A final concern is that value-relevance studies assume assets to be additively separable (Holthausen and Watts 2001). Lack of separability is one of the important characteristics of goodwill. As discussed in section 2.1, goodwill consists of economic assets that are inseparable from the firm. There is no active market where goodwill is traded, and hence, goodwill is not additively separable from other assets in the firm. Barth et al. (2001) argue that lack of separability does not lead to any problems. The regression coefficient on inseparable assets, such as goodwill, captures the incremental association with stock prices beyond that of other assets and liabilities (Barth et al. 2001).

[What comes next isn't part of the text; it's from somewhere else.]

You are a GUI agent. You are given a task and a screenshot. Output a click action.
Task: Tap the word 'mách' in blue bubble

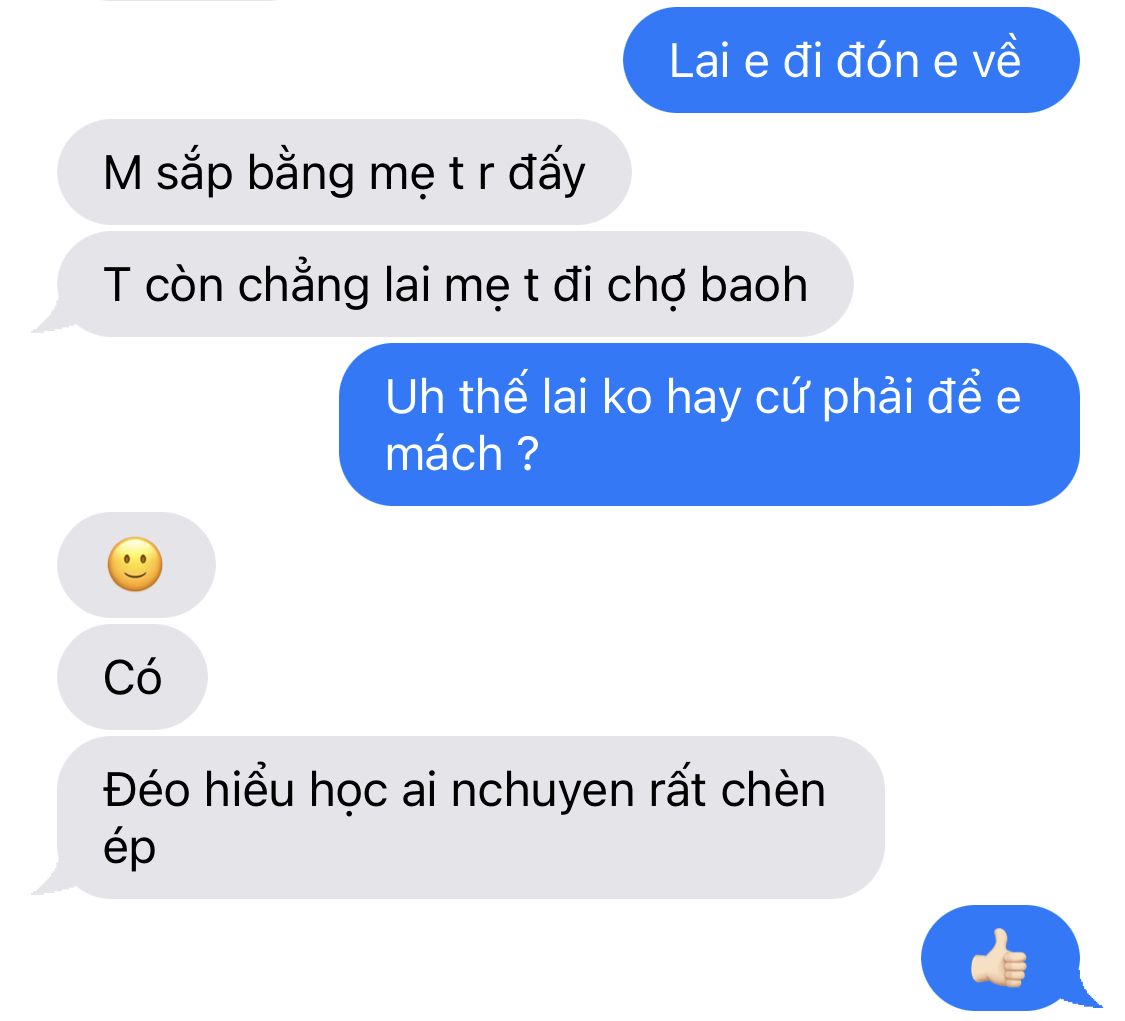[x=444, y=454]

In sum, it is debatable whether the value-relevance regressions can be justified by reference to the Feltham-Ohlson and Ohlson model. The reason is the weak link between the theoretical valuation models on the one hand and the regression specifications used to test value relevance on the other. If the Ohlson model is

used as theoretical justification, at least some caution should be exercised when it comes to potential correlated-omitted variables and nonlinearity problems. Such problems will potentially bias the ordinary-least-square regression coefficients, t-statistics and R-square estimates which may lead to misinterpretations of the regression results.